EDF gagne du temps. Le conseil d'administration a certes voté jeudi la fermeture "irréversible et inéluctable" de la centrale nucléaire de Fessenheim. Mais il laisse aussi à l’entreprise la possibilité de repousser la décision à une date ultérieure. Pour que la centrale ferme, EDF doit en effet faire une demande officielle d’abrogation d’exploitation auprès de l’Etat. Le gouvernement actuel souhaitait que cette demande soit immédiate, afin de pouvoir signer le décret avant l’élection présidentielle. Mais le conseil d’administration d’EDF vient de donner à l’électricien la possibilité de faire cette demande jusqu’à "six mois précédant la mise en service de l'EPR de Flamanville", prévue à l'horizon 2019, selon plusieurs sources proches du dossier. Que va-t-il se passer maintenant ? Eléments d’explication.
Une fermeture sous conditions… Le gouvernement avait accordé près de 500 millions d’euros de dédommagement à EDF, pour accompagner la fermeture. Mais une étude commandée par l’électricien au cabinet Secafi a chiffré la perte de recettes entre 1,6 milliard et 6 milliards d’euros (selon l’évolution du prix de l’électricité) d’ici 2040. Le Parlement l’a évaluée, lui, à 4,7 milliards d’euros. Sans demander de nouveaux fonds, EDF aurait tout de même demandé de nouvelles conditions avant de fermer définitivement la centrale, selon plusieurs sources proches du dossier.
Pour comprendre, il faut faire un petit récapitulatif de la loi en vigueur. La loi sur la transition énergétique plafonne les capacités de production nucléaire à leur niveau actuel (63,2 gigawatts). C'est pour rester à ce maximum autorisé qu'EDF avait, dans un premier temps, obtenu que l'arrêt des deux réacteurs de Fessenheim coïncide avec l'entrée en service de l'EPR de Flamanville (Manche), à l'horizon 2019.
Or, selon plusieurs sources, EDF réclame désormais la garantie que la centrale alsacienne ne fermera pas si la capacité de production nucléaire française tombait en dessous du plafond prévu par la loi, par exemple dans le cas d'une indisponibilité prolongée d'un autre réacteur ailleurs en France. Si en 2019, ce plafond n’est pas atteint, EDF pourra s’opposer à la fermeture de Fessenheim.
… Et qui dépendra de la future majorité. Cette décision de l’électricien permet aussi à EDF de gagner du temps.

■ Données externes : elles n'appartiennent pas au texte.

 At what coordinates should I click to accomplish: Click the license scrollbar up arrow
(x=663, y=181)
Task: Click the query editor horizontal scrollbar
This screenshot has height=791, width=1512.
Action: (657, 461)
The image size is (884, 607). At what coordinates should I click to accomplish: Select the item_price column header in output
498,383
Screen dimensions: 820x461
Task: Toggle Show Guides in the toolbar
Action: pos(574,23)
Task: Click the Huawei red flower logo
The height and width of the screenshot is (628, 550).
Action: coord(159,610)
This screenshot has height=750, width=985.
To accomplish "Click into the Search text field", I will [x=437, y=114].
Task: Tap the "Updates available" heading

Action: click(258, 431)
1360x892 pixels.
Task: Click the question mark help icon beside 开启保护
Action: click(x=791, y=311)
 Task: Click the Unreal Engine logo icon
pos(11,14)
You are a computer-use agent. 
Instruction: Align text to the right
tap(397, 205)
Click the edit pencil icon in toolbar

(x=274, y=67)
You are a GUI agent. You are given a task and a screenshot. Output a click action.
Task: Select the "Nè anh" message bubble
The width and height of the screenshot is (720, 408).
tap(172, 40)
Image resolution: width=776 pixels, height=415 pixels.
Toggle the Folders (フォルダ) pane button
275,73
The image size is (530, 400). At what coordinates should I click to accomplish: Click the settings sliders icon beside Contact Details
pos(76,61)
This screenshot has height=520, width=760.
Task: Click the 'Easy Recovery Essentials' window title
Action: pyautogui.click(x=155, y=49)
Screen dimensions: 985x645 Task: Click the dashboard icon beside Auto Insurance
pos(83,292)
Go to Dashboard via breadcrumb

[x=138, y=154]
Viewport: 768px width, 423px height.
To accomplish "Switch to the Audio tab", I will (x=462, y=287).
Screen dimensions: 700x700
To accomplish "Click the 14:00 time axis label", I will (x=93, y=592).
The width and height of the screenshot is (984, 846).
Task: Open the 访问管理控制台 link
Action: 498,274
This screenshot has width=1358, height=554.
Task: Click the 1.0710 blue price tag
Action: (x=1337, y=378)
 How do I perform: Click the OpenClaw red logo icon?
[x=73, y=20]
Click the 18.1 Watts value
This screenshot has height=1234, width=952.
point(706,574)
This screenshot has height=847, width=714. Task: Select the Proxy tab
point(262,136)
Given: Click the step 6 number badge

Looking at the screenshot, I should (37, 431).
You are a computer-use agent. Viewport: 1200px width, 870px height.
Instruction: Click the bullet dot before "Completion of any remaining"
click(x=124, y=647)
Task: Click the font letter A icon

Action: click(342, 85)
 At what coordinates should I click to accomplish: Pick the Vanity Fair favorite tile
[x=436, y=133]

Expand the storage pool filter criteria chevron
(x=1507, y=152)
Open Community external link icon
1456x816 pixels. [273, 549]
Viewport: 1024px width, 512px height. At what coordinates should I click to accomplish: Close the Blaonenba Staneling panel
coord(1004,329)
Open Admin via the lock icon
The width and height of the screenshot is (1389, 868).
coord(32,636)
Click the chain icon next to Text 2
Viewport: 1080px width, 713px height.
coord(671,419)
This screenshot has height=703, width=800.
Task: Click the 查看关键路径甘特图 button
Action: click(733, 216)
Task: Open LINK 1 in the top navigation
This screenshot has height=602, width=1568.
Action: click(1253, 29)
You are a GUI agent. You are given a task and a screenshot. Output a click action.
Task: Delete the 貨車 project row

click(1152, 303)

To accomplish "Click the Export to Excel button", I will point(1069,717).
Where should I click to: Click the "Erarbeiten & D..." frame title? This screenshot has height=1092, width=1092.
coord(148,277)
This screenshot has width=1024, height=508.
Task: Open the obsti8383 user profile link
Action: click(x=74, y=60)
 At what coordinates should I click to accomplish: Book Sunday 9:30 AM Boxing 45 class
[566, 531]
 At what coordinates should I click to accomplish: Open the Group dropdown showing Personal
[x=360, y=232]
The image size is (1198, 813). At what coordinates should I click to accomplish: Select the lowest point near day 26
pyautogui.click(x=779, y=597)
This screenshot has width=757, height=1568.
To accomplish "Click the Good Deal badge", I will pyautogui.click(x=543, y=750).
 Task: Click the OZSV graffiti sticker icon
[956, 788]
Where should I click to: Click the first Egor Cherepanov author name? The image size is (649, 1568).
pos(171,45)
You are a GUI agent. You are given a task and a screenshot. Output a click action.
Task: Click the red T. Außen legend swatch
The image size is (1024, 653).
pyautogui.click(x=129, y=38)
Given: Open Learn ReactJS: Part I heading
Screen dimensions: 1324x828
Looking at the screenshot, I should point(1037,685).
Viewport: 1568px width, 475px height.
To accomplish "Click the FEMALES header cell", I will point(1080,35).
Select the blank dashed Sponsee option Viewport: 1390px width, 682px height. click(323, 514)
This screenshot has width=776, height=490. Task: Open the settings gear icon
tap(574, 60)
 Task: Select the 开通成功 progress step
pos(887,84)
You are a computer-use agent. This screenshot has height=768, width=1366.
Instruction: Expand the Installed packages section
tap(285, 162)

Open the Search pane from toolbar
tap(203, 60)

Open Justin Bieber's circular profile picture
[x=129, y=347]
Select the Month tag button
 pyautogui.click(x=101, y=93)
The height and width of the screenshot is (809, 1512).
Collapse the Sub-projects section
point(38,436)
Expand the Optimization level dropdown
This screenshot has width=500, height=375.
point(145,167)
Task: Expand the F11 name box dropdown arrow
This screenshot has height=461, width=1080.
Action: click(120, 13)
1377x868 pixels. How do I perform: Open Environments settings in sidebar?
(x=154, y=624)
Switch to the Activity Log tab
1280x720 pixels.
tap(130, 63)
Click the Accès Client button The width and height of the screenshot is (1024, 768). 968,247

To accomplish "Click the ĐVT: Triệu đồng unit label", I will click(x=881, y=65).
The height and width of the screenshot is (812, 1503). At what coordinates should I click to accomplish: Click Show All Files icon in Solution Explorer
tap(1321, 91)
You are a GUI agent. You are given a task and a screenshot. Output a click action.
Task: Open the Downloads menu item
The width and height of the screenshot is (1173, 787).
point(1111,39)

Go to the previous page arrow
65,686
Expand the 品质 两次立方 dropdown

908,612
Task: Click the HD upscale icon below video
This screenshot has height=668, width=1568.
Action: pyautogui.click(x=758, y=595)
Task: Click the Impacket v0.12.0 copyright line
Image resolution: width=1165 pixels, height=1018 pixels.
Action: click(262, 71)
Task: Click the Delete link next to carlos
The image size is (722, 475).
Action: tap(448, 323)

Car en repoussant la décision de la fermeture à une date ultérieure, le conseil d’administration laisse à la direction d’EDF la possibilité de reporter le dossier à après la présidentielle. Or, selon la future majorité, tout peut encore changer. Parmi les candidats à la présidentielle, deux camps se distinguent clairement. Voulant "garder la trajectoire actuelle de la transition énergétique", Emmanuel Macron s'est dit favorable à une fermeture dans les délais fixés par le gouvernement, tout comme Benoît Hamon et Jean-Luc Mélenchon. S’ils sont élus, ils devront de nouveau négocier avec EDF, et décider s’ils valident leurs nouvelles conditions.
François Fillon et Marine Le Pen, en revanche, sont favorables à la poursuite de son exploitation. Si ce sont eux qui arrivent au pouvoir, ils peuvent décider d’abroger la loi de transaction énergétique. En revanche, il n’est pas encore certain qu’ils parviennent à abandonner purement et simplement l’arrêt de la centrale. Car en se prononçant pour une fermeture "irréversible et inéluctable"¸ le conseil d’administration d’EDF a envoyé jeudi un message fort. Et les opposants à cette fermeture devront convaincre le conseil d’administration de faire machine arrière, et donc de se désavouer.
La centrale peut-elle fonctionner longtemps sans danger ? Ouverte en 1978, la centrale est la plus ancienne de France. Mais son système de fonctionnement - une technologie à eau pressurisée - est la même que celle utilisée dans les autres centrales de l'Hexagone. EDF a, ces dernières années, investit pas moins de 280 millions d'euros pour moderniser la centrale. L'Autorité de sûreté nucléaire ne voit donc "pas de raison" qu'elle ferme, selon un rapport rendu l'an dernier.
"Fessenheim est tout à fait dans la moyenne de l'appréciation que l'ASN porte sur les centrales nucléaires françaises - c'est-à-dire que c'est globalement satisfaisant". Pour EDF, la centrale peut même encore fonctionner 20 ans. L'ASN, elle, a donné son accord pour 2019 pour l'un des réacteurs et 2022 pour l'autre.